Last time I used it I did have some problems with cloudy water. When I was done dosing I did a 50% water change and my water was fine. I believe 5 days is the max reccomended dosage. So if your water is still cloudy after the water change i would worry it is soething else.
[/quote]

Tailrot was...bad. The fan portion of his tail is completely depleted. All that is remaining is his tail stub or whatever you would call that. It seems to have hampered his swimming only slightly, as it appears as though his tail isnt as efficient for movement as he is used to (obviously). I already did a 25% water change today. Would it hurt to do the 50% right now? Also, Maracyn can be repeated for another 5 day cycle per the box instructions. Is that something I should avoid? I have had someone whom I highly trust recommend Maracyn to me at a pet store (I truly believe him because his store doesnt even sell the stuff).

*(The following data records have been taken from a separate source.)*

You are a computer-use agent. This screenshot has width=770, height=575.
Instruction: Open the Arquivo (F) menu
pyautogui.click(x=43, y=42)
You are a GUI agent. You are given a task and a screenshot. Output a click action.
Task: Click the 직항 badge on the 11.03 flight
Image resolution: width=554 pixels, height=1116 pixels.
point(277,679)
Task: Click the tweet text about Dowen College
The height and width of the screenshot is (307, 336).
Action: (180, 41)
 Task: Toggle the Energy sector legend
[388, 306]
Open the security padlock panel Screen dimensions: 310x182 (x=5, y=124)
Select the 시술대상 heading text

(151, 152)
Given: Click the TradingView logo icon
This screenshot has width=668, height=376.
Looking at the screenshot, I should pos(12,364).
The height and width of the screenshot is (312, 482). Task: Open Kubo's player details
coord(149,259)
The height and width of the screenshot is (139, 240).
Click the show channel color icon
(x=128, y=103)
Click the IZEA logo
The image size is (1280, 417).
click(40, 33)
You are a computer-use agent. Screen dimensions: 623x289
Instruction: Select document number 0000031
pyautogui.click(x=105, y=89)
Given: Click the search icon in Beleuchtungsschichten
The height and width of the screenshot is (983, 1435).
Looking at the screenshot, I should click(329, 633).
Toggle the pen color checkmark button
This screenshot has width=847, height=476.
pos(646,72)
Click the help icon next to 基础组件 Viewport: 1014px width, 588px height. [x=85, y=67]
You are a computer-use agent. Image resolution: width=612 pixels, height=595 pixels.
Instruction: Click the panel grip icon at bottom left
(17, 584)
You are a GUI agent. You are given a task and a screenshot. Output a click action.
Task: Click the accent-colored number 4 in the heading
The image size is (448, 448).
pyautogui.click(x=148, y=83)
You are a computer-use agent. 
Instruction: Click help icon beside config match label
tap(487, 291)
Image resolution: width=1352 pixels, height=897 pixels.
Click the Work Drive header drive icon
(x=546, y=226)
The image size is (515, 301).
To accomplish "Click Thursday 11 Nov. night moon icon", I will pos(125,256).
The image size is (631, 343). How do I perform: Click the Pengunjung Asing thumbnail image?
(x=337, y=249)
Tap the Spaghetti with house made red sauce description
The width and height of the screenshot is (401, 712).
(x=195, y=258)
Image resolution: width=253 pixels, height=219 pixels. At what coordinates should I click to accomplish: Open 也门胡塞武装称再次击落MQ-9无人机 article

On a totally unrelated note, I just checked out my other tank, and my crayfish has switched up shells. At first, I thought my Pygos got abusive, but upon further review, it was just the old shell. Kinda cool if youve never seen that before.....

Sincerely,

Tom


----------



## Ex0dus (Jun 29, 2005)

Me personally would put the fish in a hospital tank, raise the temp to 84-85degrees and dose 1tbs of PREDISOLVES salt per 10gallons. I would keep up on a 30%+ water change daily (make sure that the water is preheated because drastic temp chnages can kill the fish). I know its very fustrating. Ive been in your shoes and I knew what I had to do but it was nice to hear a reassuring voice in some of the people on the site.

Tom,
btw, have you found the cause of the tailrot? stress? water conditions? shipping(stress)?


----------



## PygoFanatic (May 2, 2006)

Ex0dus said:


> Me personally would put the fish in a hospital tank, raise the temp to 84-85degrees and dose 1tbs of PREDISOLVES salt per 10gallons. I would keep up on a 30%+ water change daily (make sure that the water is preheated because drastic temp chnages can kill the fish). I know its very fustrating. Ive been in your shoes and I knew what I had to do but it was nice to hear a reassuring voice in some of the people on the site.
> 
> Tom,
> btw, have you found the cause of the tailrot? stress? water conditions? shipping(stress)?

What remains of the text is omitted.